I didn’t sleep anymore that night, and just sat in my chair until I heard the others moving around. I left my room and knocked on Arnold’s door.
I entered and sat on the couch. “How are you?” I asked.
“Pretty good. Had a good night’s worth of sleep. You?”
“No. Couldn’t sleep for the first time in a while.”
Arnold looked at me. I could tell he saw right through me. “Yeah,” he finally said, “Been a while for me too.”
Once the others were up, we congregated in Steve’s room and ate breakfast from our packs. “What do y’all want to do today?” I asked between mouthfuls of sandwich.
“I’d like to go to one of the really fancy stores around here,” Keisha replied, “Just for an hour or two.”
“Hope you enjoy shopping by lantern light,” Steve grinned. Keisha ignored him.
“Well, I know Todd and I want to go to the police station and poke around,” Arnold said, “So Keisha, you can take Steve and do your shopping. We can stay in contact on Channel 7,” he finished, adjusting his radio.
“Why do I get stuck with shopping?” Steve groaned. Keisha smacked him.
After breakfast, we left our cushy hotel and consulted a street map. It was cold outside, but not bitterly so.
“Looks like the tony section of town is that way,” Steve said, gesturing carelessly to the left, “So we’ll do that. You guys can pick up another map from a car somewhere.”
“Cool,” I said, “We’ll do that. When do you guys want to get back together?”
“Don’t know,” Keisha said thoughtfully, “Progress will be slow through the city, but we can keep each other updated via radio.”

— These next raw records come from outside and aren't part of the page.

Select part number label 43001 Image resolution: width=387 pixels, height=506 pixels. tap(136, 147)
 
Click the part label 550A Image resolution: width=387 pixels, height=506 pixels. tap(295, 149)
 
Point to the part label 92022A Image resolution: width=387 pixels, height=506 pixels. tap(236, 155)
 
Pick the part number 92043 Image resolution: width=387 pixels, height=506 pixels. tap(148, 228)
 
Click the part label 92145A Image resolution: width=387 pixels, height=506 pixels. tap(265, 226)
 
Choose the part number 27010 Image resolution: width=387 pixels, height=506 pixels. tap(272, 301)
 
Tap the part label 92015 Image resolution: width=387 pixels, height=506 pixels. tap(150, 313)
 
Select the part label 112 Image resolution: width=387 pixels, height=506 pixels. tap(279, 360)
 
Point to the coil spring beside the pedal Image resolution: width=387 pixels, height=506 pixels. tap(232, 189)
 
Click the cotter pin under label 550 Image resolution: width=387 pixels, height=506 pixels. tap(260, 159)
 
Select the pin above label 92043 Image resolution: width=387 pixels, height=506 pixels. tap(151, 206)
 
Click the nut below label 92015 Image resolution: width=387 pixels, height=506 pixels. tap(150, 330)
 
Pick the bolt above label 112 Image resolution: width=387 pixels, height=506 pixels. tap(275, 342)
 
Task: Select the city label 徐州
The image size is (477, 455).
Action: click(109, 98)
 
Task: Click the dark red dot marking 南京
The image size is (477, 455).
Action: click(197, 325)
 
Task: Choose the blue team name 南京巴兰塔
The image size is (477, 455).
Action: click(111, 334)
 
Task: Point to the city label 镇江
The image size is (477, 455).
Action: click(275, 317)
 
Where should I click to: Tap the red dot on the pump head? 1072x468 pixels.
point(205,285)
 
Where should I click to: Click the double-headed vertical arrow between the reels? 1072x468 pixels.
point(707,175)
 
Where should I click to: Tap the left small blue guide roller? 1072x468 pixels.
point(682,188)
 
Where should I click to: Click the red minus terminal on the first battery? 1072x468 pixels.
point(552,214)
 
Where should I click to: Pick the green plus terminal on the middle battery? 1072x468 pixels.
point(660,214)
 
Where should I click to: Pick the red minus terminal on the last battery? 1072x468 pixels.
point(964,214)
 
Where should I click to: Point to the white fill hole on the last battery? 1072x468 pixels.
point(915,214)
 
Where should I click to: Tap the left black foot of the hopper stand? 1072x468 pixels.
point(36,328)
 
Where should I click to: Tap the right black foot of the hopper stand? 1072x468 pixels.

“That’ll work,” Arnold said, “We’ll find a map. Stay safe.”
“Yeah, take care, guys,” I added.
We shook hands and split up. After calling the back to the airport to update them on what we were doing, we moved on down the road. By staying on the sidewalks we could make pretty good progress, as most of the cars had just rolled to a stop in the road. If there had been horns blowing and people on the sidewalk, everything would have been normal. Pretty soon we came to a completely gridlocked intersection.
“That looks promising,” Arnold said, pointing to a police car that was sandwiched between two vans.
I agreed, and we made our way to the cruiser, occasionally walking on the other cars. When we arrived, Arnold systematically smashed every bit of glass out of the windshield and wiggled his way in.
“Hey! You want this?” he called from inside, shoving a Remington police shotgun out the window. I took it and examined it. Good condition, but I was already carrying a lot of weight and I had tons of them back at home.
“Nah,” I decided, “You can have it.”
“Pass. Here, check the trunk and see what you can find.” I complied and opened it, squeezing between the back of the car and a small sedan. I whistled as I looked through stop sticks, police line tape, caution tape, evidence tape, throw rope, a float vest, cameras, crime scene kits, flares, biohazard bags, gas masks, and various other interesting bits. I extracted a box of 12-gauge ammo and left the rest. I could never have enough ammo, but the rest I had at home.
“Not much,” I said, “You having any luck.”
“Yeah!” came the muffled reply, “I’ve got some really nice maps and two M16 magazines. You want ‘em?”
I did indeed. I stuffed them into my bag (my mag pouches were full) and then went around front to help him out of the car. After writing our satellite phone numbers on the hood of the car, we moved on.
With the help of some excellent maps, we made our way to the police station by noon. Once inside, we turned on our lights and split up to search for keys. A few minutes later, we met back up, both of us with a handful of keys from various desks. “Find anything?” I inquired.
“Just papers and the like. Try this key first, I found it in a sergeant’s office.”
We were lucky. The first key slide right into the heavy steel door, and we grinned as beheld the Atlanta Police Department supply room.
It took us until evening to clear the whole room. We neither needed nor could carry all the weapons and ammo we found, but we took as much ammo as we could. We also took scopes, sights, and magazines in some giant duffle bags. Also into the bags went gas masks, night vision goggles, road flares, and night sticks.
We went across the street to another large hotel and headed upstairs. After flipping a coin over who had first watch (Arnold lost) I found an unlocked room and was asleep in minutes.
The next morning, we checked in with both the Guard and Keisha and Steve. The shopping duo had hit some of Atlanta’s trendiest shops, and Keisha had apparently added a shopping basket to her load.